AIM OF THE EXERCISE
Look for the word "computer" in the entries below, then copy every line that has it.
________________
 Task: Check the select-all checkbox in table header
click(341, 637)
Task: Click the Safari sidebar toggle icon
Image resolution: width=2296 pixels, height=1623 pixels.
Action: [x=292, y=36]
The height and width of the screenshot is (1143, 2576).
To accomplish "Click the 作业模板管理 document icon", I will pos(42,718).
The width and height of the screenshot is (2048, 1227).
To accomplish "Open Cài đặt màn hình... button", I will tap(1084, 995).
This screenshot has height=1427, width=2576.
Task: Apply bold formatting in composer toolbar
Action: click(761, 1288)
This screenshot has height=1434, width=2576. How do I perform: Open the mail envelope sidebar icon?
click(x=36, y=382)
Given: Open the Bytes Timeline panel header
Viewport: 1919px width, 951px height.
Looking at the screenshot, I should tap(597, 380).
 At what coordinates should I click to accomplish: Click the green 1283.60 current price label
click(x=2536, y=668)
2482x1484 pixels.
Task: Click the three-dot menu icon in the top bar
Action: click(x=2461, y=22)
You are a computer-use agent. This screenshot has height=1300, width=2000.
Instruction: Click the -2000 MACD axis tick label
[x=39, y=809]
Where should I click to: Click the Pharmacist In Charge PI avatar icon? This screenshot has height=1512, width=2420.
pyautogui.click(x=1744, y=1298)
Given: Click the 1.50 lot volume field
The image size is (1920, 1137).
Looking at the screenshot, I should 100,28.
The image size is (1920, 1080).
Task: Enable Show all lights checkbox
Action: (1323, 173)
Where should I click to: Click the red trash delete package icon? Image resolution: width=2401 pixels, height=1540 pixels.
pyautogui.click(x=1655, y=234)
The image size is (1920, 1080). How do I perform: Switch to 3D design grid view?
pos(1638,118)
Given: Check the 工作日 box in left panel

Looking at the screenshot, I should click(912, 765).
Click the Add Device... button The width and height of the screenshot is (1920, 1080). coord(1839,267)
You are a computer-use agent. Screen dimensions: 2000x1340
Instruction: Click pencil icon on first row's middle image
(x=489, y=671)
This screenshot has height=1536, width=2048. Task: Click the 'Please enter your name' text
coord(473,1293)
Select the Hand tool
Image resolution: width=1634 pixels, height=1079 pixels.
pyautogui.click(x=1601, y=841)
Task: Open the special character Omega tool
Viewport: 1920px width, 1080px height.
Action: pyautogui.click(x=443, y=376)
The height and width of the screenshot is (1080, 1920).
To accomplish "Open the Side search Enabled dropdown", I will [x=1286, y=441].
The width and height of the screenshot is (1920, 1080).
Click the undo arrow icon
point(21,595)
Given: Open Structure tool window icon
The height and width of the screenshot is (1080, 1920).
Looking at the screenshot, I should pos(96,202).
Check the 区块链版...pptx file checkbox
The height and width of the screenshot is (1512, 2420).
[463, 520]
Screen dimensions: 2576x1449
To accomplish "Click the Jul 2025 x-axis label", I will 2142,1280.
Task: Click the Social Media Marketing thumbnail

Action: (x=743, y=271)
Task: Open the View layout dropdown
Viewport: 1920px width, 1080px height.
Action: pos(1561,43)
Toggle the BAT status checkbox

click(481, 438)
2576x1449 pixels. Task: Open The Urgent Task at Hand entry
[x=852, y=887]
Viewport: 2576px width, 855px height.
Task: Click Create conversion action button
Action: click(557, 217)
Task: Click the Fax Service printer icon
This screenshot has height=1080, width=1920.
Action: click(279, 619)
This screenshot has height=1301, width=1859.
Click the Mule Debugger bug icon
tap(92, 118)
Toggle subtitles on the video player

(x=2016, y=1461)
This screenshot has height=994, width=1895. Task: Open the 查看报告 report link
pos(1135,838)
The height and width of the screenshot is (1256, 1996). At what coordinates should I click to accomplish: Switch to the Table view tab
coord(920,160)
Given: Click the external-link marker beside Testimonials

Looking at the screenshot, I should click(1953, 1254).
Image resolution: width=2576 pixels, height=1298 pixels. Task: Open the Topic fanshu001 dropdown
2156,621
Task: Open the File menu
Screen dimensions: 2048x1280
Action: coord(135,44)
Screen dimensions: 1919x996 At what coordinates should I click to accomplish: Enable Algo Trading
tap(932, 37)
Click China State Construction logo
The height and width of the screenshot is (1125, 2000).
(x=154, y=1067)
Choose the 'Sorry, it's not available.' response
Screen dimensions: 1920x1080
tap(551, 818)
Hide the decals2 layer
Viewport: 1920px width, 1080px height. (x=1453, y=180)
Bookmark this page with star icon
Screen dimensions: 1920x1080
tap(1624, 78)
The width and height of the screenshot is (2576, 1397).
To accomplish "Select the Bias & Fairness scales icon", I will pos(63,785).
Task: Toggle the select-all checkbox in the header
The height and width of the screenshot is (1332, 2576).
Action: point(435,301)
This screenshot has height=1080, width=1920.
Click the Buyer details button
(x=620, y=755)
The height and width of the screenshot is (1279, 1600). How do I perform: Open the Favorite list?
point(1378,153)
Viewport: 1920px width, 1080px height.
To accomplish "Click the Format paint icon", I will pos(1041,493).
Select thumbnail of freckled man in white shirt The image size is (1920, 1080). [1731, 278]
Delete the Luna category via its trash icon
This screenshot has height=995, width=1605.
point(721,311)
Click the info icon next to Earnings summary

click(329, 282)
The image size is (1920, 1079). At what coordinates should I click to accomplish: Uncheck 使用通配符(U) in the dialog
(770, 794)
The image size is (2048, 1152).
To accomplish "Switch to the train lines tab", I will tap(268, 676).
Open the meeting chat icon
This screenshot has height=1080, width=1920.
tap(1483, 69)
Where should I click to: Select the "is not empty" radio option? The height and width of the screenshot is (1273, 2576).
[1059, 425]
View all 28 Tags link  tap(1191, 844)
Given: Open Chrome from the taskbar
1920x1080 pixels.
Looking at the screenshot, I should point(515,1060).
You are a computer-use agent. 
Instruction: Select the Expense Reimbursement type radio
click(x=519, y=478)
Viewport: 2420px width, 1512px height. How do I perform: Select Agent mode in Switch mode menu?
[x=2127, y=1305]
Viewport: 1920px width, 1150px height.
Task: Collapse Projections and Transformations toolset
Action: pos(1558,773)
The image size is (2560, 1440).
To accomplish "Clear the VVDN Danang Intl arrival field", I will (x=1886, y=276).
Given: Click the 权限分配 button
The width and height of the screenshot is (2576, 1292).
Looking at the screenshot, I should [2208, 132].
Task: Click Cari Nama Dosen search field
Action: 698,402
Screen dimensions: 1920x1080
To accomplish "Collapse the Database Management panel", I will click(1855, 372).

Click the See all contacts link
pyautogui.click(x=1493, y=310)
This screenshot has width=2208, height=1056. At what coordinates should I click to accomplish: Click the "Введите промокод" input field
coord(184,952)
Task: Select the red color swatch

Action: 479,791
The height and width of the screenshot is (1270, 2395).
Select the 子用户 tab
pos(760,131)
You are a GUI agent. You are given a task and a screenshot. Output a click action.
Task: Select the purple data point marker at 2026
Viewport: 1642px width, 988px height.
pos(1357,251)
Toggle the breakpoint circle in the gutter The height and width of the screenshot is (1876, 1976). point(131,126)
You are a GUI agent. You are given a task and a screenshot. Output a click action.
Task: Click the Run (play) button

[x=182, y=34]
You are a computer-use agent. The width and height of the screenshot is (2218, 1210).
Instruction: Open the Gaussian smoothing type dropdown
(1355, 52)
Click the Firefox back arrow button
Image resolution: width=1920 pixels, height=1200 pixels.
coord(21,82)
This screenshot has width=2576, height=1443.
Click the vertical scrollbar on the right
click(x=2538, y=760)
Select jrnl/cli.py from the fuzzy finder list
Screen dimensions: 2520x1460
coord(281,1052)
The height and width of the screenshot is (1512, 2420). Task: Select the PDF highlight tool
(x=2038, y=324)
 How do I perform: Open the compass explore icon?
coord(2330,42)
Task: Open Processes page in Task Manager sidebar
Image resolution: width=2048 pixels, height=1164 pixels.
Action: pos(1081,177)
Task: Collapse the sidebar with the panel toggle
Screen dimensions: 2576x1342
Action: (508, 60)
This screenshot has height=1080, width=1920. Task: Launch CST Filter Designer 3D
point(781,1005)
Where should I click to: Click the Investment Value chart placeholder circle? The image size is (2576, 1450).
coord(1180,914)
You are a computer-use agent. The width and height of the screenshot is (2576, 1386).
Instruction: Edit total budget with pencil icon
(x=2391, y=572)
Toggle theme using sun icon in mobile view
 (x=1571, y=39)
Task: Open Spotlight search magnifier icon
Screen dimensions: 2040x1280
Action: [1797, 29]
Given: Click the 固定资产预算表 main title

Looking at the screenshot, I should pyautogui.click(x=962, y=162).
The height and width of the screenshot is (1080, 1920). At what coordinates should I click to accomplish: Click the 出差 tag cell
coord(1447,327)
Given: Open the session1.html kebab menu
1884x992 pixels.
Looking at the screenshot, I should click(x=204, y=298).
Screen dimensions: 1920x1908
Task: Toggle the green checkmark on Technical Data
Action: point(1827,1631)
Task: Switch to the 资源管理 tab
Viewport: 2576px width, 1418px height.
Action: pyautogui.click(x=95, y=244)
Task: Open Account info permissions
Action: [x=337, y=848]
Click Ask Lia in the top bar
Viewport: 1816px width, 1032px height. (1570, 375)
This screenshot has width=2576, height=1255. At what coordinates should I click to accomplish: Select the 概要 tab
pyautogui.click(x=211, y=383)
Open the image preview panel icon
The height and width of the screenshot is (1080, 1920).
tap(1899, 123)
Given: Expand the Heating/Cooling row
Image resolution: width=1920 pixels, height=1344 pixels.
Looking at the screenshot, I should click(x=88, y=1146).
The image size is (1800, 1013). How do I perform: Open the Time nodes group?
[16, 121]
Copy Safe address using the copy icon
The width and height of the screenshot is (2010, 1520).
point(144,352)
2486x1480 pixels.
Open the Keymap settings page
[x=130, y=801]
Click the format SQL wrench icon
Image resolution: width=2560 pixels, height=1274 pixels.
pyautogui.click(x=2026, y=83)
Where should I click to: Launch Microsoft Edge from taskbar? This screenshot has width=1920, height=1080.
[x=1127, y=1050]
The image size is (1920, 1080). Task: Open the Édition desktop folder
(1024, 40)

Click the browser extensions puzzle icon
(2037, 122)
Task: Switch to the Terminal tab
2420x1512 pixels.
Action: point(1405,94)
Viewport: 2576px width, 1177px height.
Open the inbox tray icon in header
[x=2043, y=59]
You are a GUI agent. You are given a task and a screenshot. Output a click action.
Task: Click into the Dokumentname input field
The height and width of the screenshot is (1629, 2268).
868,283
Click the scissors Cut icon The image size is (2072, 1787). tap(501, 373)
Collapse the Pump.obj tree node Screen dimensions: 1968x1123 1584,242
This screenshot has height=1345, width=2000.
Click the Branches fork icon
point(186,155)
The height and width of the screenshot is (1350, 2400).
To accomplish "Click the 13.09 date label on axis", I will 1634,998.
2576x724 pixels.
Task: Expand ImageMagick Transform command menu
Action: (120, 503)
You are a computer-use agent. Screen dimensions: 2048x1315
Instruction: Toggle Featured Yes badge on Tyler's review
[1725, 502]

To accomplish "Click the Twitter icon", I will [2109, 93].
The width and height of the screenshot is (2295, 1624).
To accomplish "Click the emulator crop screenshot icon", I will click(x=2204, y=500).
________________
PROBLEM SOLUTION
You are a computer-use agent. This screenshot has height=1300, width=2000.
You are a computer-use agent. Screen dimensions: 2000x1340
You are a computer-use agent. 
You are a computer-use agent. The width and height of the screenshot is (2218, 1210).
You are a computer-use agent. The width and height of the screenshot is (2576, 1386).
You are a computer-use agent. Screen dimensions: 2048x1315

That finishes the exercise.